## BEGIN

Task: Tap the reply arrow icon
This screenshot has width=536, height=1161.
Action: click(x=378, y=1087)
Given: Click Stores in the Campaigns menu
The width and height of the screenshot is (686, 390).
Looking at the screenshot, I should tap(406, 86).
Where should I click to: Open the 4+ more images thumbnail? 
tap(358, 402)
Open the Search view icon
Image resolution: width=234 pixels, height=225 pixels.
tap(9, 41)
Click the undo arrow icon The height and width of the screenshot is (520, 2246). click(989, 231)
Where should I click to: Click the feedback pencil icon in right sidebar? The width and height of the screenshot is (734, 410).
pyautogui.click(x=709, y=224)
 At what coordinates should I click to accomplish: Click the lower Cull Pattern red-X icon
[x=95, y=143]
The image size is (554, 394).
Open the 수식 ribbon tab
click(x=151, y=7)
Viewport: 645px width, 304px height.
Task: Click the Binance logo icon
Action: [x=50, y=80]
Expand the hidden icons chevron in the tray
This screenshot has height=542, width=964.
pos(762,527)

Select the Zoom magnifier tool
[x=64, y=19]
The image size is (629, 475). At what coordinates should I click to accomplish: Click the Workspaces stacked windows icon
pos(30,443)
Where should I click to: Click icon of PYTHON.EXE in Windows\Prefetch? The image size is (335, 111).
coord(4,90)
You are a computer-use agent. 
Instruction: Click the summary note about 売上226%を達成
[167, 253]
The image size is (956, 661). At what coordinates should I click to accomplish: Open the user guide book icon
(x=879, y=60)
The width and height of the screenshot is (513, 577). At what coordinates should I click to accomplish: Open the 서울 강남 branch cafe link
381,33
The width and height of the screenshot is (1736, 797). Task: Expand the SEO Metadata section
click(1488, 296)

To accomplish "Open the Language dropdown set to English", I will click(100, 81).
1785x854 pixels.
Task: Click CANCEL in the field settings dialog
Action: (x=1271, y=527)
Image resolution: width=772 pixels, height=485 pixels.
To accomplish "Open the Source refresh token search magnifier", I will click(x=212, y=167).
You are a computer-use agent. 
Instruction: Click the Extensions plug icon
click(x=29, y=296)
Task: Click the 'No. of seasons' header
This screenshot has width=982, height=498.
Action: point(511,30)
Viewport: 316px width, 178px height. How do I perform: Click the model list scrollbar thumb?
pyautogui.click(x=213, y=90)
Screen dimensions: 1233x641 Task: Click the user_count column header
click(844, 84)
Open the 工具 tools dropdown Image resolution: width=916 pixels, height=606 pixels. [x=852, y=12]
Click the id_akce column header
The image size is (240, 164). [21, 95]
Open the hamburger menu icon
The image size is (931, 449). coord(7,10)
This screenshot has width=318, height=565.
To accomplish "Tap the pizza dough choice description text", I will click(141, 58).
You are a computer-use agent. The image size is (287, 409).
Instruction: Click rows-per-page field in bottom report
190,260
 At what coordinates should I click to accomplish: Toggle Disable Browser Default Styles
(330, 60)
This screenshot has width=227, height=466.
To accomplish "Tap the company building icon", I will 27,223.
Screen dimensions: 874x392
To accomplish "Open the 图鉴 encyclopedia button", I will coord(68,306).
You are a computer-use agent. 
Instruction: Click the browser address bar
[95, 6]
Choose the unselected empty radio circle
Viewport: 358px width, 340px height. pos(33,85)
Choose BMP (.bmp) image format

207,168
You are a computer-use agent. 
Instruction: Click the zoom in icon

## END

### Short exercise
Format every line of the data above as a Markdown table with the columns No. and Text, skipping blank lines. Number the rows consecutively from 1.

### Answer in full
| No. | Text |
|---|---|
| 1 | Task: Tap the reply arrow icon |
| 2 | This screenshot has width=536, height=1161. |
| 3 | Action: click(x=378, y=1087) |
| 4 | Given: Click Stores in the Campaigns menu |
| 5 | The width and height of the screenshot is (686, 390). |
| 6 | Looking at the screenshot, I should tap(406, 86). |
| 7 | Where should I click to: Open the 4+ more images thumbnail?  |
| 8 | tap(358, 402) |
| 9 | Open the Search view icon |
| 10 | Image resolution: width=234 pixels, height=225 pixels. |
| 11 | tap(9, 41) |
| 12 | Click the undo arrow icon The height and width of the screenshot is (520, 2246). click(989, 231) |
| 13 | Where should I click to: Click the feedback pencil icon in right sidebar? The width and height of the screenshot is (734, 410). |
| 14 | pyautogui.click(x=709, y=224) |
| 15 |  At what coordinates should I click to accomplish: Click the lower Cull Pattern red-X icon |
| 16 | [x=95, y=143] |
| 17 | The image size is (554, 394). |
| 18 | Open the 수식 ribbon tab |
| 19 | click(x=151, y=7) |
| 20 | Viewport: 645px width, 304px height. |
| 21 | Task: Click the Binance logo icon |
| 22 | Action: [x=50, y=80] |
| 23 | Expand the hidden icons chevron in the tray |
| 24 | This screenshot has height=542, width=964. |
| 25 | pos(762,527) |
| 26 | Select the Zoom magnifier tool |
| 27 | [x=64, y=19] |
| 28 | The image size is (629, 475). At what coordinates should I click to accomplish: Click the Workspaces stacked windows icon |
| 29 | pos(30,443) |
| 30 | Where should I click to: Click icon of PYTHON.EXE in Windows\Prefetch? The image size is (335, 111). |
| 31 | coord(4,90) |
| 32 | You are a computer-use agent.  |
| 33 | Instruction: Click the summary note about 売上226%を達成 |
| 34 | [167, 253] |
| 35 | The image size is (956, 661). At what coordinates should I click to accomplish: Open the user guide book icon |
| 36 | (x=879, y=60) |
| 37 | The width and height of the screenshot is (513, 577). At what coordinates should I click to accomplish: Open the 서울 강남 branch cafe link |
| 38 | 381,33 |
| 39 | The width and height of the screenshot is (1736, 797). Task: Expand the SEO Metadata section |
| 40 | click(1488, 296) |
| 41 | To accomplish "Open the Language dropdown set to English", I will click(100, 81). |
| 42 | 1785x854 pixels. |
| 43 | Task: Click CANCEL in the field settings dialog |
| 44 | Action: (x=1271, y=527) |
| 45 | Image resolution: width=772 pixels, height=485 pixels. |
| 46 | To accomplish "Open the Source refresh token search magnifier", I will click(x=212, y=167). |
| 47 | You are a computer-use agent.  |
| 48 | Instruction: Click the Extensions plug icon |
| 49 | click(x=29, y=296) |
| 50 | Task: Click the 'No. of seasons' header |
| 51 | This screenshot has width=982, height=498. |
| 52 | Action: point(511,30) |
| 53 | Viewport: 316px width, 178px height. How do I perform: Click the model list scrollbar thumb? |
| 54 | pyautogui.click(x=213, y=90) |
| 55 | Screen dimensions: 1233x641 Task: Click the user_count column header |
| 56 | click(844, 84) |
| 57 | Open the 工具 tools dropdown Image resolution: width=916 pixels, height=606 pixels. [x=852, y=12] |
| 58 | Click the id_akce column header |
| 59 | The image size is (240, 164). [21, 95] |
| 60 | Open the hamburger menu icon |
| 61 | The image size is (931, 449). coord(7,10) |
| 62 | This screenshot has width=318, height=565. |
| 63 | To accomplish "Tap the pizza dough choice description text", I will click(141, 58). |
| 64 | You are a computer-use agent. The image size is (287, 409). |
| 65 | Instruction: Click rows-per-page field in bottom report |
| 66 | 190,260 |
| 67 |  At what coordinates should I click to accomplish: Toggle Disable Browser Default Styles |
| 68 | (330, 60) |
| 69 | This screenshot has width=227, height=466. |
| 70 | To accomplish "Tap the company building icon", I will 27,223. |
| 71 | Screen dimensions: 874x392 |
| 72 | To accomplish "Open the 图鉴 encyclopedia button", I will coord(68,306). |
| 73 | You are a computer-use agent.  |
| 74 | Instruction: Click the browser address bar |
| 75 | [95, 6] |
| 76 | Choose the unselected empty radio circle |
| 77 | Viewport: 358px width, 340px height. pos(33,85) |
| 78 | Choose BMP (.bmp) image format |
| 79 | 207,168 |
| 80 | You are a computer-use agent.  |
| 81 | Instruction: Click the zoom in icon |